The procedures point to the same link for me, I'm guessing the first one was meant to be https://learn.hashicorp.com/tutorials/vault/sop-backup?in=vault/standard-procedures instead? Just double checking.
Not completely, no. Two open issues and one suggestion: (1) No general SOP The procedures above are describing backups only in case of Consul or Raft backend. I appreciate those are the recommended ones, however "recommended" isn't the same as "the only supported". At the moment, 23 storage backends are listed as available in Vault documentation as so having a detailed SOP for just 2 of them but no suggestion at all about the remaining ones is IMO insufficient. After checking several of them, I didn't find any note stating that Vault doesn't support backups or restore on any of them. While the exact details of how to operate each backend may be out of scope for Vault Backup/Restore SOP, it would be very useful to have a general steps outlined in one way or the other. For example:
Which leads to the second issue below... (2) Hot vs cold backups This discussion on Vault mailing list created a big controversy which so far hasn't been addressed yet. Does Vault instance or cluster indeed need to be stopped to achieve a reliable backup or is that not necessary? (3) Cross-references - being able to find the Backup/Restore docs The tutorials for backup/restore linked above aren't easy to find. If you go to https://hashicorp.com, navigate to Vault and select Documentation - you won't be able to reach them. Search box on this page doesn't return any hits. Even if you choose Tutorials (which isn't an obvious step) and go throught the procedures available on the left side menu, there's nothing there pointing to Backup & Restore SOPs, which IMO are essential for any admin of any type of application. The only way I was able to find them here is to pub "backup" in search box and the results are somewhere there down the road. The first hit is the Backup Consul Data and State doc which isn't quite the same? It would be great if those documentation sources - especially https://www.vaultproject.io/docs - cross-referenced the backup and restore documentation so that they're easy to navigate to. |
Some really great points @weakcamel.
I believe the bigger issue is coming up with the proper size fits all in terms of SOPs there will likely be more SOPs on that learn guide. But I think only: Raft or Consul are what's officially supported as they deliver higher HA unlike others; the reset all being community driven. I believe, if presented, there would be reception to any additional material (docs or even learn guides possible) that could be listed for all others if there are any suggestions.

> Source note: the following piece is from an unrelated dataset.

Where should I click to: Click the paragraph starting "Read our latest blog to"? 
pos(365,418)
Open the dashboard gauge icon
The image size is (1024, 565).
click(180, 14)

In my opinion - No. Application level snapshot (cold) are often taken on run-time and generally like in the case of Consul lower level file system would require released locks to be able to do anything with them. If I'm not mistaken the snapshot approach in both Raft & Consul perform some sort of sanitised bundling that includes sha256sum as well. To confirm reliability snapshot could be tested for proper boot and / startup - similar to testing common to most critical saves (DBs, etc). BTW - in the case of using file system - that's probably just for testing / demo purposes only (not production) then those backups would have to stopped Vault service before copy.
Totally agree 😃 - care to draft a mock or screen capture (dropped in here) with some arrows or depiction of where you're looking? - maybe we can reason to get it included and I'm always for better clarity and more re-enforced linking. |
IMO lack of crucial documentation is always worse than an oversized manual.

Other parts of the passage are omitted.